Another visitor yesterday was Richard Smallwood who was in the Glass Conservatory as a 11 year old in 1957.
He recalls the occasion a visitor brought in a banana and Sister Powell “went crazy” claiming the banana was indigestible and bad for children.
“She played pop!” said Richard.
Death was regular occurence at Craig-y-nos before the advent of drugs and staff could not help but become emotionally involved if it was a child or young person.
Valerie recalls how Nurse Glenys Davies was devastated by the death of 14 year old Loraine.

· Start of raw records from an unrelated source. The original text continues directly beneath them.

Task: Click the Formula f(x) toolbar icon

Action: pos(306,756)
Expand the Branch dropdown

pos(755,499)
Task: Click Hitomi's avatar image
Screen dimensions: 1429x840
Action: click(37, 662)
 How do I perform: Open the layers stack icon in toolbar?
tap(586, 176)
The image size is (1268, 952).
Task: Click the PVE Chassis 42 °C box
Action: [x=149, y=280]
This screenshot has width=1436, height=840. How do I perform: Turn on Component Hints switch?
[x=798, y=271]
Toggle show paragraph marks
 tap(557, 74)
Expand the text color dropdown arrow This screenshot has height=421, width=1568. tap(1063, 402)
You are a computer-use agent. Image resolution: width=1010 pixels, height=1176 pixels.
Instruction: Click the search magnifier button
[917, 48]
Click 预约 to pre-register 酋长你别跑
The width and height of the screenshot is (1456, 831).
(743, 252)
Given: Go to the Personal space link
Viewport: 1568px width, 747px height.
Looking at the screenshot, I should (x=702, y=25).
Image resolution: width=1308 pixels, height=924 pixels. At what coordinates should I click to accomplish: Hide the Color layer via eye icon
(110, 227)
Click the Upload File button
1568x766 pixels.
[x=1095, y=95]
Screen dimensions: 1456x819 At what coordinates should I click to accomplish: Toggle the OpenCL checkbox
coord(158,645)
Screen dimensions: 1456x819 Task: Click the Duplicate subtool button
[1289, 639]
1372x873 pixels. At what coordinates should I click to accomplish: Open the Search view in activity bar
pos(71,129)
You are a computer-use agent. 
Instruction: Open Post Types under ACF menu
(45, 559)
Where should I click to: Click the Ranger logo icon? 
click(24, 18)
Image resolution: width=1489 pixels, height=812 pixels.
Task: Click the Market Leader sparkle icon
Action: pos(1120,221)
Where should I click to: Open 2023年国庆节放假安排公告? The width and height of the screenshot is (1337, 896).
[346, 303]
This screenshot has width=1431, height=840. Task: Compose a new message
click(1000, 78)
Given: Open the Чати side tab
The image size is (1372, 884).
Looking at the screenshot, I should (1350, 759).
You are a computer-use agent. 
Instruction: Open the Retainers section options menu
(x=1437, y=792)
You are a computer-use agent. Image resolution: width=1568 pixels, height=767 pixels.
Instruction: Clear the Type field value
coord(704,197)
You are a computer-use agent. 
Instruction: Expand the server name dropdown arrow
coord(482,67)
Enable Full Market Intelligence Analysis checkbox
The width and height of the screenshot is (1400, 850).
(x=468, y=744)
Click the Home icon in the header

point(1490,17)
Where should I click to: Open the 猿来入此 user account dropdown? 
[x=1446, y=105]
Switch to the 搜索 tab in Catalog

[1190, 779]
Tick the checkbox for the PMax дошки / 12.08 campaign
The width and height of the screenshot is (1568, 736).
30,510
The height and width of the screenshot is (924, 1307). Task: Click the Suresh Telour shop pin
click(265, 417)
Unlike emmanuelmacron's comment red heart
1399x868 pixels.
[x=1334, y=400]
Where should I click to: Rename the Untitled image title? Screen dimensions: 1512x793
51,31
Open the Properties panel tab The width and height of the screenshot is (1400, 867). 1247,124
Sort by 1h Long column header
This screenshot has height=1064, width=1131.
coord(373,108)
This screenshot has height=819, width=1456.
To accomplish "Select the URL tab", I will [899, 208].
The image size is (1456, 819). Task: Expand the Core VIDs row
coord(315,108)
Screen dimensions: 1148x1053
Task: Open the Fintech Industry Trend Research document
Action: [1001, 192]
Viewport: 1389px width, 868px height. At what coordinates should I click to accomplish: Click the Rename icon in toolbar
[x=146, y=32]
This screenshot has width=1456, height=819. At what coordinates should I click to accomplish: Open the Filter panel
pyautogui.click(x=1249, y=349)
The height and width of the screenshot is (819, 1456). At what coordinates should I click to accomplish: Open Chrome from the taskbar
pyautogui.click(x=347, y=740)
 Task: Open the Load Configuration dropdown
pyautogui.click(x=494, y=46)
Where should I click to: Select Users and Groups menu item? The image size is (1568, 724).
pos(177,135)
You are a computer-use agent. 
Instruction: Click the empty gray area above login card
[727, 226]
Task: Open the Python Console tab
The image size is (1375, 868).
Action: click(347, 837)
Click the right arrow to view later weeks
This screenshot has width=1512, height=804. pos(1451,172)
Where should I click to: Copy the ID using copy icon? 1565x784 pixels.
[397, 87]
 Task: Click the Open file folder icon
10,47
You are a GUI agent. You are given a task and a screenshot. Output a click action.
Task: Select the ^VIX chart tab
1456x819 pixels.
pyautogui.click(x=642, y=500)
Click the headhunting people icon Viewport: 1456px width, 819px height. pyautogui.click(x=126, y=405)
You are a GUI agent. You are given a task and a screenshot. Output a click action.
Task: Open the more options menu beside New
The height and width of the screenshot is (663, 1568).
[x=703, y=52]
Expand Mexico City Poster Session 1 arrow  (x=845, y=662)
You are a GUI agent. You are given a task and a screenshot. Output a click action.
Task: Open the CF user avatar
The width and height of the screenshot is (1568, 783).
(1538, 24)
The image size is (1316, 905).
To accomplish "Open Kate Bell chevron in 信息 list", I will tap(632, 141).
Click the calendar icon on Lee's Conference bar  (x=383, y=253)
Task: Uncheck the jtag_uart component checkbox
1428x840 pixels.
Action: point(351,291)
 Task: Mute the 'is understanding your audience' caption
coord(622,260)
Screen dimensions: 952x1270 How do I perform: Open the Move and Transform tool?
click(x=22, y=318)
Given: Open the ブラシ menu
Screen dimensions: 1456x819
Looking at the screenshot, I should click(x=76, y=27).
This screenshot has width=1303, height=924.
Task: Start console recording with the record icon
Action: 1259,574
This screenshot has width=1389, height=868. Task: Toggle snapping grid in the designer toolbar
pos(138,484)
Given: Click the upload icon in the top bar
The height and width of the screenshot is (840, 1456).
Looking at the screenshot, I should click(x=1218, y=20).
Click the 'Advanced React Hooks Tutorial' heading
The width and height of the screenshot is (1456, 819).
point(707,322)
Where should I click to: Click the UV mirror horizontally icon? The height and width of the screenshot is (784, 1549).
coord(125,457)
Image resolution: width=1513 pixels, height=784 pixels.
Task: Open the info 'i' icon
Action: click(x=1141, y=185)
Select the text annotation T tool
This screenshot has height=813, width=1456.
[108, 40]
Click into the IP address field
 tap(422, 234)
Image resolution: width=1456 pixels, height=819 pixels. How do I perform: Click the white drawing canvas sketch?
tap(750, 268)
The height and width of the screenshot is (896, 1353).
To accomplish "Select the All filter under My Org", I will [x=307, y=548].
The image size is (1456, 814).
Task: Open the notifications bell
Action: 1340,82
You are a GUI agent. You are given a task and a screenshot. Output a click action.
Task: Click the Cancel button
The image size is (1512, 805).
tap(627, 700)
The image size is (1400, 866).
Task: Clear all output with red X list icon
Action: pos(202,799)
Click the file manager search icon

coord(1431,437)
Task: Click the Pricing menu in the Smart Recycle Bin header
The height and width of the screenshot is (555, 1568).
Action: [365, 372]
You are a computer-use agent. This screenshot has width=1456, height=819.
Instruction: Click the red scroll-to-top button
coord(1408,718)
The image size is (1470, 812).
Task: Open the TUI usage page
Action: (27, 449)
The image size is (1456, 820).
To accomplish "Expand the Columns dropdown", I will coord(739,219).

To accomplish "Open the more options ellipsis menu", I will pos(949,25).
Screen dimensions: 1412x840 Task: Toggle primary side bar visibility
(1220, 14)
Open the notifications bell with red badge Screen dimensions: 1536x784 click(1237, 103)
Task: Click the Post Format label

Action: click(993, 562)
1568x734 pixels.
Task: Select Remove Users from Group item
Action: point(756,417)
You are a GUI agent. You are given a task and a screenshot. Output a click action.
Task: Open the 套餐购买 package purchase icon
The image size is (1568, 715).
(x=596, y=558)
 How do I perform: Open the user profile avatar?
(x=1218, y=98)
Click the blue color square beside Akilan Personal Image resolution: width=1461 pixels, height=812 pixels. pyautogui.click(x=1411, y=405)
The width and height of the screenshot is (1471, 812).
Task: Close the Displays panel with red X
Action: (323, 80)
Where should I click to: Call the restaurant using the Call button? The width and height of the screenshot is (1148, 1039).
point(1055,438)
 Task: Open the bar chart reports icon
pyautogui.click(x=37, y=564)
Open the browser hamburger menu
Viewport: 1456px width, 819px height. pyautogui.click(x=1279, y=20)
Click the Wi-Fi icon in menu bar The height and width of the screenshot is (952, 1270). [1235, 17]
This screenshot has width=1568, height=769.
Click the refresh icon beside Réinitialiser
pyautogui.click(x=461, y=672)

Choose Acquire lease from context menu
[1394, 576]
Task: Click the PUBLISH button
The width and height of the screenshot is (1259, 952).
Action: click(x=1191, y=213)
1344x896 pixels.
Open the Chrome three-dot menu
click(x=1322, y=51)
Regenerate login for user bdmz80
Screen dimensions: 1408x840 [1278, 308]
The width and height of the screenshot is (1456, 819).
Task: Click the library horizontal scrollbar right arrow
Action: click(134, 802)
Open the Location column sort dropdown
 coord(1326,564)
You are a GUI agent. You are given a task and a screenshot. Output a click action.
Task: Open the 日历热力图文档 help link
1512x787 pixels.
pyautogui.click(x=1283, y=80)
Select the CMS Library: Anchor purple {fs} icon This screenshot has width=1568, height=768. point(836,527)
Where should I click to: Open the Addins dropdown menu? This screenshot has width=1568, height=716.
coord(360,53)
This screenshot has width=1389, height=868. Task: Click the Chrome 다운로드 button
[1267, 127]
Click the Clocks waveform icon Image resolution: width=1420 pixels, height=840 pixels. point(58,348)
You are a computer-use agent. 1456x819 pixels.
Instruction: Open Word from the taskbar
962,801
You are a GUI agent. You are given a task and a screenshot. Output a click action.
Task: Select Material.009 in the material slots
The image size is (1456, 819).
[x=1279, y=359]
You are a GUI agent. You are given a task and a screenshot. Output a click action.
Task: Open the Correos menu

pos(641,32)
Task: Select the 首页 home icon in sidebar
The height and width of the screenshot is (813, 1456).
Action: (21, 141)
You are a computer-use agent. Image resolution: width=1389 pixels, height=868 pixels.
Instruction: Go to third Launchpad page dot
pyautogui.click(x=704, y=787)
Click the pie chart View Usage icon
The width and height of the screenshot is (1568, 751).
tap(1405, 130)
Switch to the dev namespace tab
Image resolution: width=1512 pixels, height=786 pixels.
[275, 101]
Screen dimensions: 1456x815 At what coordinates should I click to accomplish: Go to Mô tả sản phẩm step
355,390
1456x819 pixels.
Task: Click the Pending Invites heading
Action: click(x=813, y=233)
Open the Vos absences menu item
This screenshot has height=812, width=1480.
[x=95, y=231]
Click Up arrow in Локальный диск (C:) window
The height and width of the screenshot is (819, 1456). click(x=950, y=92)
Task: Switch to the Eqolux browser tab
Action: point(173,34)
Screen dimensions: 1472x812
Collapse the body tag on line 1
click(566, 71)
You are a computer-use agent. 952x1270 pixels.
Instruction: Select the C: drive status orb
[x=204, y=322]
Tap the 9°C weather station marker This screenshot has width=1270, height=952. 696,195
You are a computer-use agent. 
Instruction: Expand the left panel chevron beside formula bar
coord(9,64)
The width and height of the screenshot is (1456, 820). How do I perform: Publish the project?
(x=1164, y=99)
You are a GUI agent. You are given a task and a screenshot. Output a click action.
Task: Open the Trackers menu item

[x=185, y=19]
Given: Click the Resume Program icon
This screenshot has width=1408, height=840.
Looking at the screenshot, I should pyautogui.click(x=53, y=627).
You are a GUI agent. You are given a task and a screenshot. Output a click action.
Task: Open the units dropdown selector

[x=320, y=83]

“I remember Loraine. She was such a pretty girl with long dark hair. She had been given a bright blue suit and she decided to wear it to go to the Adelina Patti theatre to a concert. The patients liked to dress up.
But she died shortly afterwards. I helped Nurse Glenys Davies lay her out . She was very upset, I could tell.
She said:" I am not going to put her in the white gown," ( The long regulation white gown was the standard practise )
" I am going to bury Loraine in her new blue suit."
And that's what we did."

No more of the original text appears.